▶ **Written problem**: Please return the stretch of the DAC measurement text from "J-Test with 500ns" through "Lock Range setting.", copied word for word.

▶ **Source**:
J-Test with 500ns of injected jitter (coaxial) with Lock Range set to Wide
The coaxial input was further tested for jitter immunity by injecting artificial sine-wave jitter at 2kHz, which would manifest as sidebands at 10kHz and 14kHz without any jitter rejection, at a much higher 500ns level. Jitter immunity proved very good yet again, with sidebands down at a very low -120dBrA. Above this level of jitter, the 40n DAC lost sync with the signal. Obviously, the coaxial input offers better performance than the optical input. With the optical input, the 40n DAC could not sync up with the signal with high jittter levels of 500ns, regardless of the Lock Range setting.
Wideband FFT spectrum of white noise and 19.1kHz sine-wave tone (coaxial input, Filter 1)
The chart above shows a fast Fourier transform (FFT) of the 40n’s line-level output with white noise at -4dBFS (blue/red) and a 19.1 kHz sine wave at 0dBFS fed to the coaxial digital input, sampled at 16/44.1 for Filter 1. The fairly gentle roll-off around 20kHz in the white-noise spectrum shows the behavior of the 40n’s reconstruction filter. There are two low-level aliased image peaks within the audio band, at around 6kHz at -120dBrA, and 13kHz at -115dBrA. The primary aliasing signal at 25kHz is at -15dBrA, while the second and third distortion harmonics (38.2, 57.3kHz) of the 19.1kHz tone, and other IMD products, are at -40dBrA and below. Ultrasonic noise levels rise above 50kHz and peak just over 65kHz, before decreasing into to the lowest levels at about 80kHz.
Wideband FFT spectrum of white noise and 19.1kHz sine-wave tone (coaxial input, Filter 2)

▶ **Data provided**:
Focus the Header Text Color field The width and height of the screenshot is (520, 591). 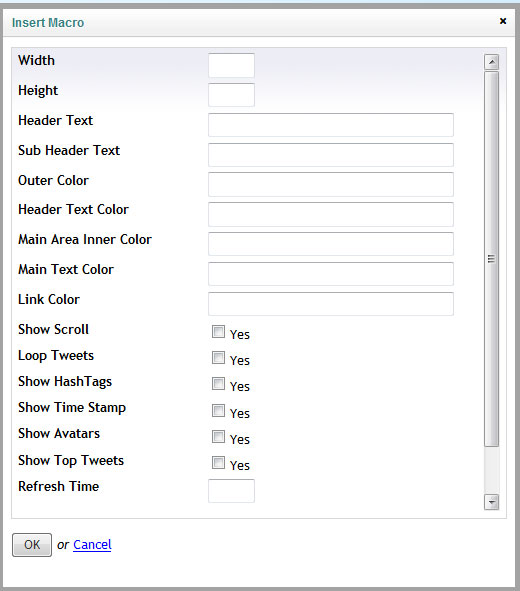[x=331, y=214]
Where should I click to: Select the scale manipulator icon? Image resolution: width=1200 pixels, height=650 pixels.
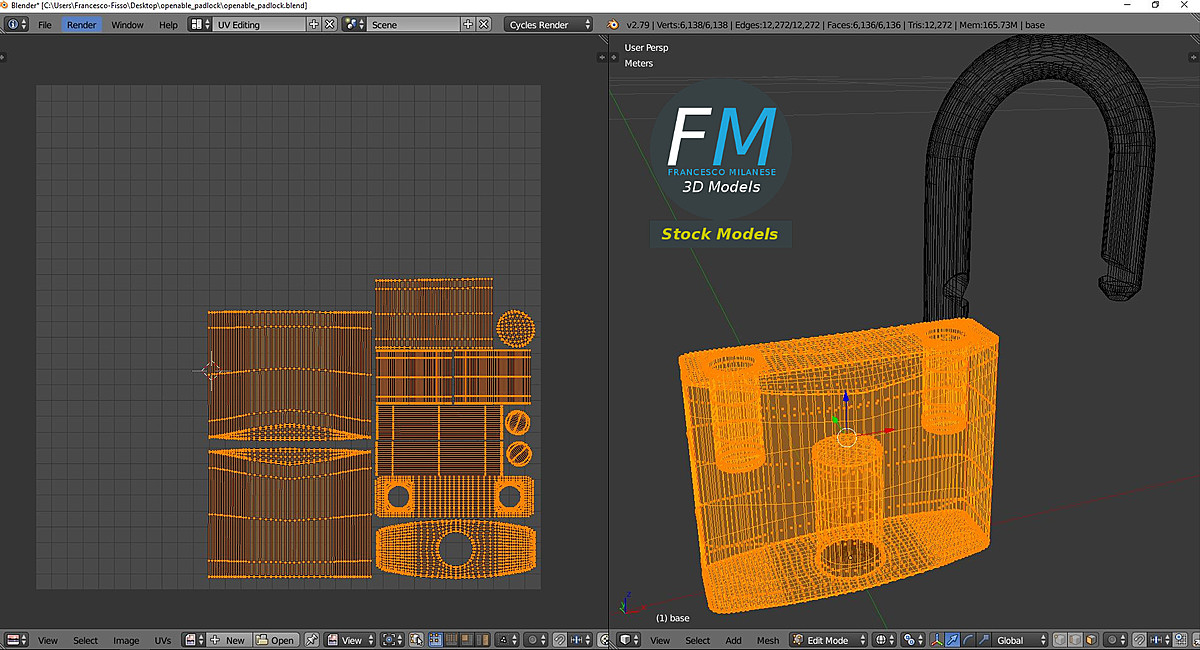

▶ **Complete response**:
J-Test with 500ns of injected jitter (coaxial) with Lock Range set to Wide
The coaxial input was further tested for jitter immunity by injecting artificial sine-wave jitter at 2kHz, which would manifest as sidebands at 10kHz and 14kHz without any jitter rejection, at a much higher 500ns level. Jitter immunity proved very good yet again, with sidebands down at a very low -120dBrA. Above this level of jitter, the 40n DAC lost sync with the signal. Obviously, the coaxial input offers better performance than the optical input. With the optical input, the 40n DAC could not sync up with the signal with high jittter levels of 500ns, regardless of the Lock Range setting.